PDAM aggregates long-range contexts from regions of interest for each query point, strengthening the representation capability among points. In this subsection, we further propose Enhanced Normal Embedding to improve the representation ability of each point itself. Normal features provide geometric information about point clouds. Using additional point normals rather than only consuming point coordinates in the network has been proven effective in various works (Qi et al. 2017a, b; Li, Chen, and Lee 2018; Wu, Qi, and Fuxin 2019). However, it does not work if no point normals exist in the dataset. Inspired by (Mitra and Nguyen 2003), we adopt the least square fitting to estimate the normal vector of a point cloud. Considering point $i$ and its $k-1$ nearest neighbor points $\mathcal{N}_{i}$ , the covariance matrix $M$ can be computed as:

M=\frac{1}{k}\sum_{i=1}^{k}(p_{i}-\bar{p})(p_{i}-\bar{p})^{T},

(11)

where $p_{i}\in\mathbb{R}^{1\times 3}$ is the coordinate of point $i$ in the $l$ -th stage, $\bar{p}=\frac{1}{k}\sum_{i=1}^{k}p_{i}$ denotes the centroid of point $i$ and its neighbors. Thus $M$ is $3\times 3$ symmetric positive semidefinite matrix. The normal to the local least square plane for point $i$ can be estimated as the eigenvector corresponding to the minimum eigenvalue of $M$ (Mitra and Nguyen 2003). We utilize singular value decomposition to obtain the normal feature $n_{i}$ for each point $i$ .

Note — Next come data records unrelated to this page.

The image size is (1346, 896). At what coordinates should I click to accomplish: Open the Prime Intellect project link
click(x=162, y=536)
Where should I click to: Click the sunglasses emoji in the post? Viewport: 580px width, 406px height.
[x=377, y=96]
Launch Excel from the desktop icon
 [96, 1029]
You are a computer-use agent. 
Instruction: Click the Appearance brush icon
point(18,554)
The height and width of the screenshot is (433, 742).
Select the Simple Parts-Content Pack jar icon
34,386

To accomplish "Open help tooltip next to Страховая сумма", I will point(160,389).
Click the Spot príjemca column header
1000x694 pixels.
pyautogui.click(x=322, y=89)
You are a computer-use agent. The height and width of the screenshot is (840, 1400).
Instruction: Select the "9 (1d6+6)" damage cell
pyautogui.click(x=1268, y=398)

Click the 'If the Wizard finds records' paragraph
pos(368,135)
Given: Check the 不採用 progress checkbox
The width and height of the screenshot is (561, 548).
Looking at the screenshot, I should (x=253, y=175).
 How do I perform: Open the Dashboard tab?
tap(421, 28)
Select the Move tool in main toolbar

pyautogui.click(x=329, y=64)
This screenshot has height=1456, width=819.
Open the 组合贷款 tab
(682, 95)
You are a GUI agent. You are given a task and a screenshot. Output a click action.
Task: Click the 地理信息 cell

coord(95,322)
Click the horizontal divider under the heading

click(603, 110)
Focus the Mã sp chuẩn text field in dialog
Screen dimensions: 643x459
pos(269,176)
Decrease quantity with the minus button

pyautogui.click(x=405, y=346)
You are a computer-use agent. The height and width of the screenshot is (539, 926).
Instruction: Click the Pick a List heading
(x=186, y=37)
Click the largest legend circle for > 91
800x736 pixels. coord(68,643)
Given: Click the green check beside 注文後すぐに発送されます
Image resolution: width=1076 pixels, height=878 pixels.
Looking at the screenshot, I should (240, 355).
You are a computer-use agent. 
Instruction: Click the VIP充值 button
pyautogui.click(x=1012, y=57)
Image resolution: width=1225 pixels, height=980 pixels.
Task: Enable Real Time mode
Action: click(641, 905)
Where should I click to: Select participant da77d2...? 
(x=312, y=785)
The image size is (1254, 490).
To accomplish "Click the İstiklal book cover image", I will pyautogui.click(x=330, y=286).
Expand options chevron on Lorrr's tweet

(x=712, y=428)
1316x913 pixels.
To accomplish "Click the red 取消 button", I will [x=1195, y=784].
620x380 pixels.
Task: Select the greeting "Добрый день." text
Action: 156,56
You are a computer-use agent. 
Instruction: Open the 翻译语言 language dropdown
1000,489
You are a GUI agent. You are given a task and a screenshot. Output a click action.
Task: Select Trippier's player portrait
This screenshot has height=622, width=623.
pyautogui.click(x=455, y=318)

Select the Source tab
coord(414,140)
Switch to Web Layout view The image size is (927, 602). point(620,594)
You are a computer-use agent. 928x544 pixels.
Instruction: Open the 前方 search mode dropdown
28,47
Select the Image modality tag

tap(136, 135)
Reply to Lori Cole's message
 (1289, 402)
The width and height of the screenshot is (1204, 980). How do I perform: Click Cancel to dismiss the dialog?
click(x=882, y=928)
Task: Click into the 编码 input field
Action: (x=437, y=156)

Like widely used position encoding in attention-based and MLP-based methods (Lai et al. 2022; Wu et al. 2022; Lin et al. 2023) to learn complex point cloud positional relations among point groups or all points, we propose to strengthen the point normal via Enhanced Normal Embedding (ENE). According to (Yang et al. 2020; Ran, Liu, and Wang 2022), point position and point normal are features with different distributions, which can be decoupled along channel dimension and fused through summation after embedding. In this paper, we implement ENE with 2-layer MLP.

Point Deformable Network Architectures

As illustrated in Figure 3, we propose Point Deformable Network (PDNet), shared the similar hierarchical structure as (Lin et al. 2023; Qian et al. 2022), and incorporated with Point Deformable Aggregation Module (PDAM) and Enhanced Normal Embedding (ENE). For the segmentation task, we use a U-net architecture, which contains an encoder and a decoder. For the classification task, we only use an encoder. The decoder comprises widely used Feature Propagation layers (Qi et al. 2017b; Qian et al. 2022; Lin et al. 2023) to gradually upsample features via interpolation. Incorporating position embedding and ENE, we tweak the Set Abstraction module (Qi et al. 2017b; Qian et al. 2022) as the reduction block, termed Point Deformable Set Abstraction (PDSA). The encoder is composed of PDSA, Point Local Aggregation Module (PLAM), and PDAM. In the first and second stages of PDNet, we implement PLAM by modifying the PointMetaBase block (defined in equation 4) with additional ENE as follows:

\begin{split}f_{i}^{l+1}=\mathcal{M}_{2}(\mathcal{A}(\{{{f^{l}_{j}}}^{{}^{% \prime}}+\delta(p_{j}^{l}-p_{i}^{l})\\ +\gamma(n_{j}^{l}),\forall j\in\mathcal{N}_{i}\}))+f_{i}^{l},\end{split}

(12)

where $n_{j}^{l}$ is the point normals of point neighbor group of point $i$ at $l$ -th stage, and $\gamma$ is the ENE implemented with MLP that map the input three dimensions of point normal vector to the dimension of high-level features. Incorporating with ENE, the PDAM defined in equation 10 can be further modified as:

\begin{split}f_{i}^{l+1}=\mathcal{M}(\mathcal{A}(\{\Delta m_{r}^{l}f({{p^{l}_{% r}}}^{{}^{\prime}})+\delta({{p^{l}_{r}}}^{{}^{\prime}}-p_{i}^{l})\\ +\gamma(n_{r}^{l})\}_{r=1}^{R}))+f_{i}^{l}.\end{split}

(13)

We introduce parallel PLAM and PDAM in the third and fourth stages of PDNet. The point features are fed into PLAM to aggregate information locally (see equation 12) and passed through PDAM (shown in equation 13) to aggregate information globally at the same time. This design of MLP-based blocks with local and long-range dependencies helps our network learn strong generalization ability.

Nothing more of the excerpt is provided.